004. I.4 Schweigepflichtentbindung und diskursive Entfaltung

I.4  Schweigepflichtentbindung und diskursive Entfaltung


I.4.1 Schweigepflichtentbindung
Hiermit entbinde ich das Bundesverfassungsgericht von der Schweigepflicht bzgl. der mit diesem Schriftsatz eingelegten Verfassungsbeschwerden. Da ich als Menschen- und Bürgerrechtlerin eine Person des öffentlichen Lebens bin, sind die Information der Öffentlichkeit und die zur Wahrung des grundrechtsgleichen Wahlrechts (Art. 38 GG) erforderliche diskursive Entfaltung in der Bevölkerung hier gewichtiger als der Schutz meiner Daten als Klägerin.
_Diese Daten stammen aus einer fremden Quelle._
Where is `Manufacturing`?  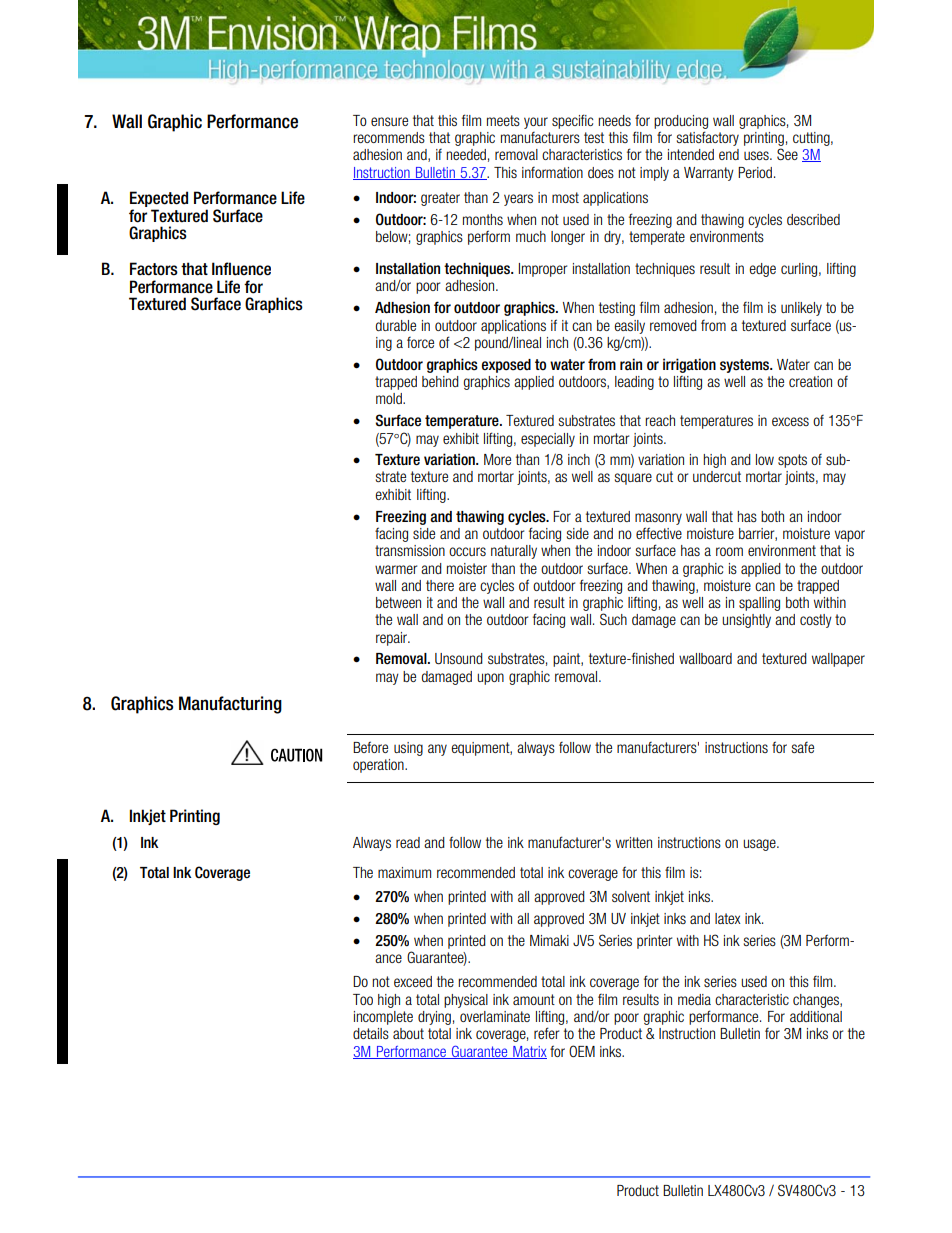
Manufacturing is located at coordinates (230, 705).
Die Beschwerdeführerin sieht sich darüber hinaus durch Leitsatz 3 des Lissabon-Urteils, durch Art. 5 Abs. 1 S. 2 GG sowie durch Art. 38 GG zu dieser Transparenz moralisch verpflichtet.
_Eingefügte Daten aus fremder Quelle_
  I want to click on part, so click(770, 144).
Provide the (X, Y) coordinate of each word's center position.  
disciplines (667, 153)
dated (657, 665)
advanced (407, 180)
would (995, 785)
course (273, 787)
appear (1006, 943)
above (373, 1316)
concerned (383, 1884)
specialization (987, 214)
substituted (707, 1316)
I.4.2 diskursive Entfaltung
Das Lissabonurteil hat, insbesondere in Leitsatz 3 und in Rn. 249, die unverzichtbare Bedeutung der diskursiven Entfaltung für Demokratie und Menschenrechte deutlich gemacht. Dieser Bedarf es nicht nur in den politischen Organen Deutschlands, sondern umso mehr in den für die Demokratie (siehe Abschnitt X.1 dieser Verfassungsbeschwerden) noch zentraleren Wahlen und Abstimmungen. Dem trägt auch die Beschwerdeführerin Rechnung, indem sie diese Verfassungsbeschwerden nicht nur an die bedeutenden politischen Organe Bundespräsident, Bundesrat, Bundesregierung und Bundestag schickt, sondern sie bereits vorab zur Kenntnis in der Entwurfsfassung mit Stand vom 22.03.2011 im März 2011 an den damaligen Bundespräsidenten, an die etablierten konventionellen und etablierten alternativen Medien Financial Times Deutschland, Frankfurter Allgemeine, Infokrieg TV, IK News, MM News, Neues Deutschland, Radio Utopie und Tageszeitung (taz) sowie an Mehr Demokratie, das Netzwerk Volksentscheid und den Omnibus für Demokratie und schließlich später nach März 2011 an Aktionsbündnis Direkte Demokratie, attac, Erlassjahr, ÖDP, Piratenpartei, die Zivile Koalition,  sowie an zwei Europaabgeordnete aus der EKR-Fraktion und aus der linken Fraktion versendet bzw. übergeben hat.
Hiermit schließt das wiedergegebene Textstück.